---- Entries
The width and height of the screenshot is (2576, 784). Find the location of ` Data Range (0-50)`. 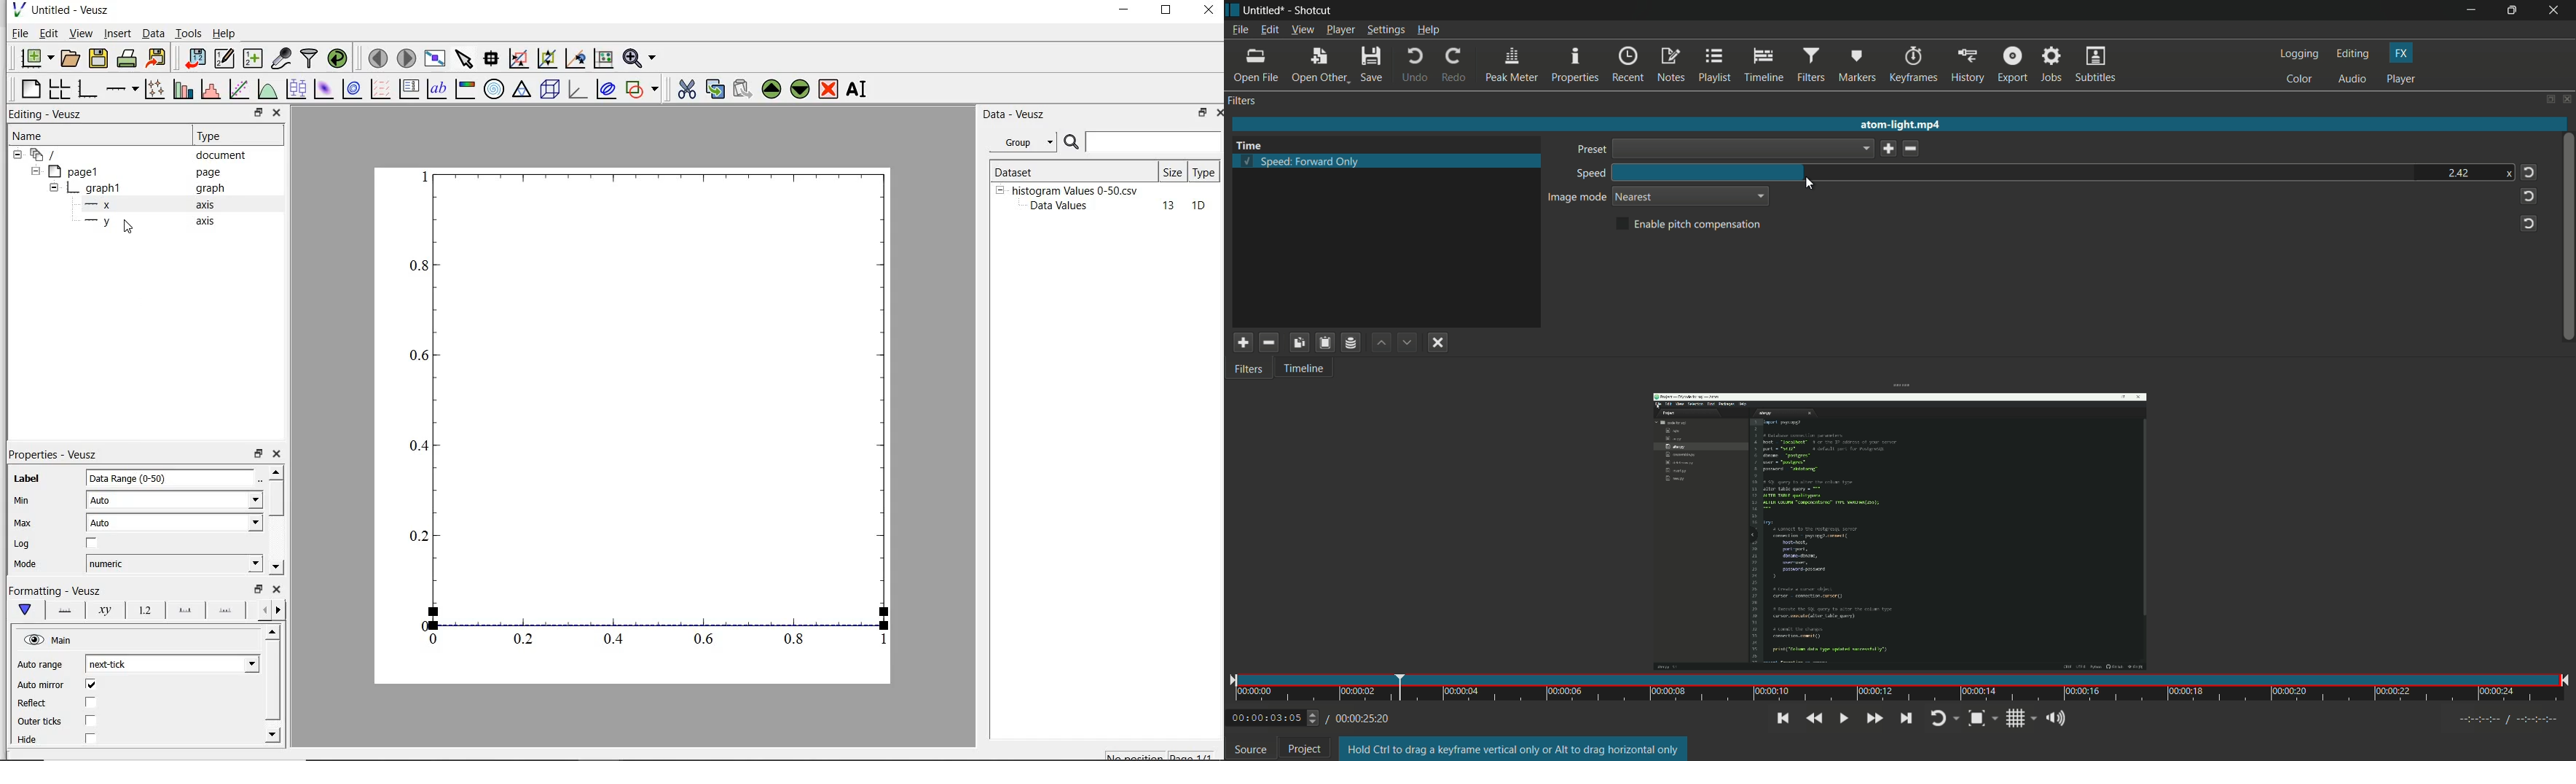

 Data Range (0-50) is located at coordinates (170, 478).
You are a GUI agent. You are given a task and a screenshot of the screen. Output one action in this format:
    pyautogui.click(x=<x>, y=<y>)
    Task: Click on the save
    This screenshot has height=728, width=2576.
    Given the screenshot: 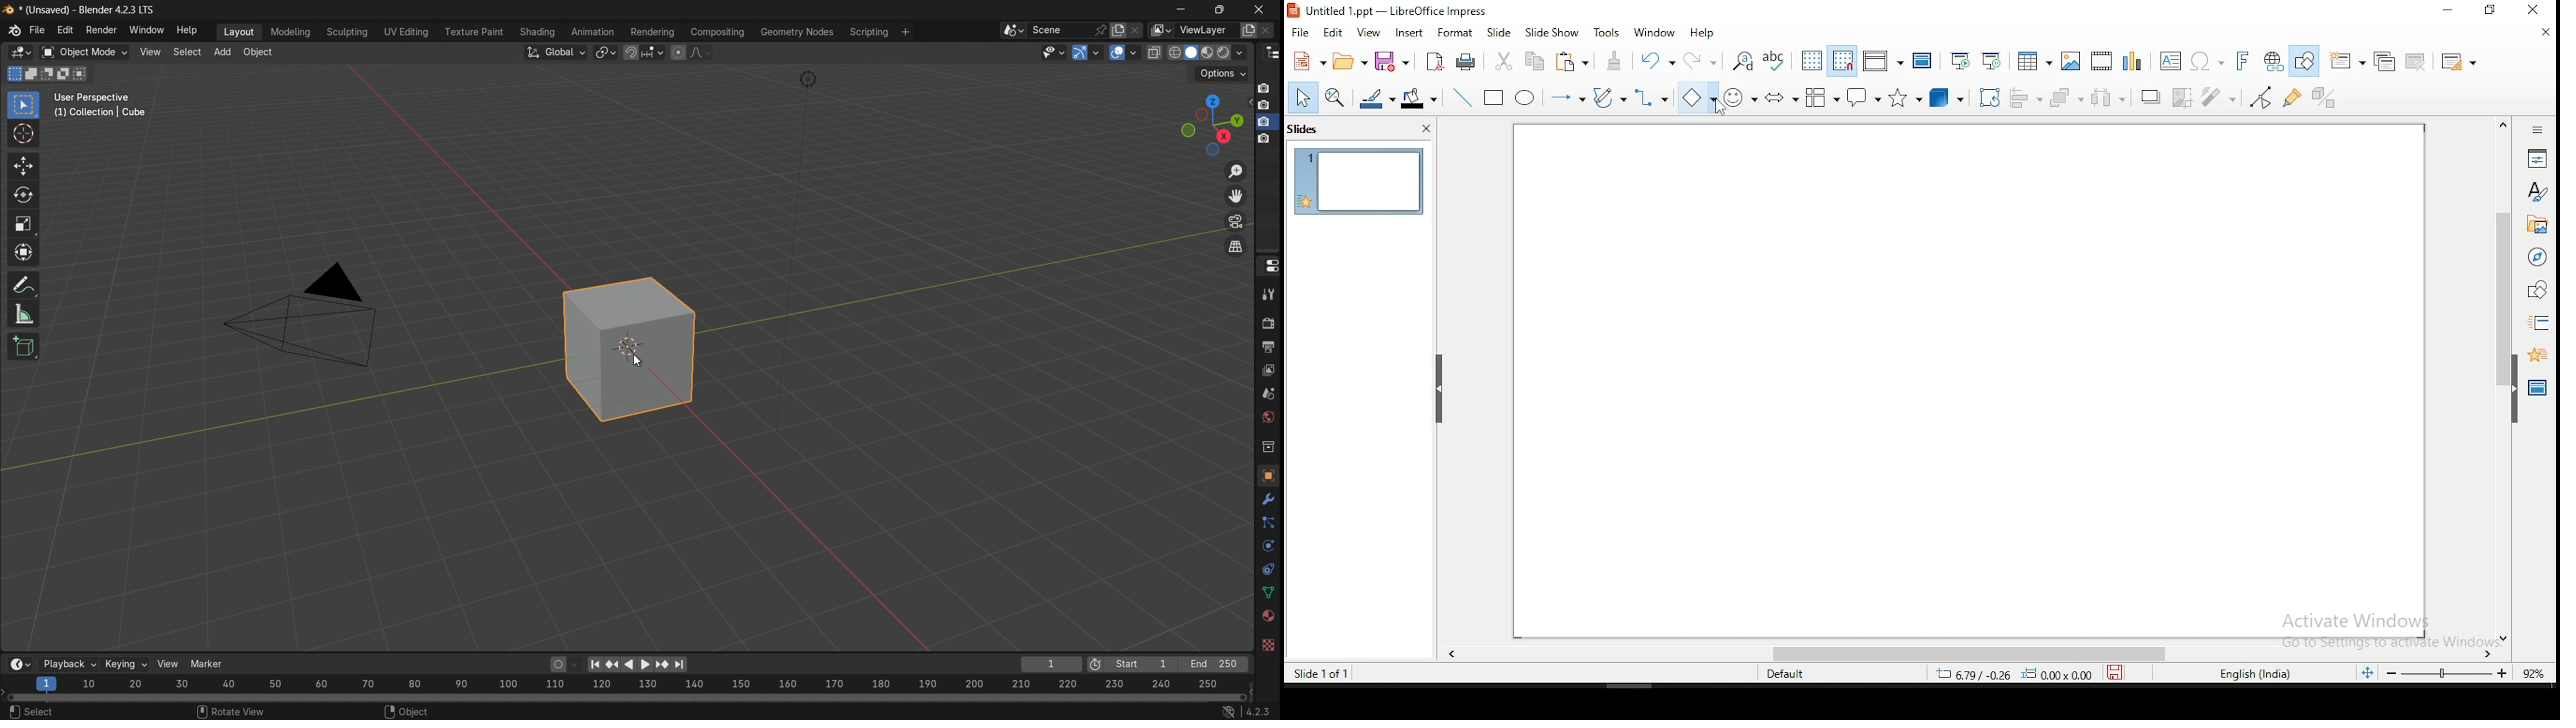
--------
**Your objective:** Can you rewrite all the records above with "screenshot" replaced by "screen capture" everywhere and nothing else changed, leaving out the pictures?

**Exercise answer:**
The width and height of the screen capture is (2576, 784). Find the location of ` Data Range (0-50)`. 

 Data Range (0-50) is located at coordinates (170, 478).
You are a GUI agent. You are given a task and a screen capture of the screen. Output one action in this format:
    pyautogui.click(x=<x>, y=<y>)
    Task: Click on the save
    This screen capture has height=728, width=2576.
    Given the screen capture: 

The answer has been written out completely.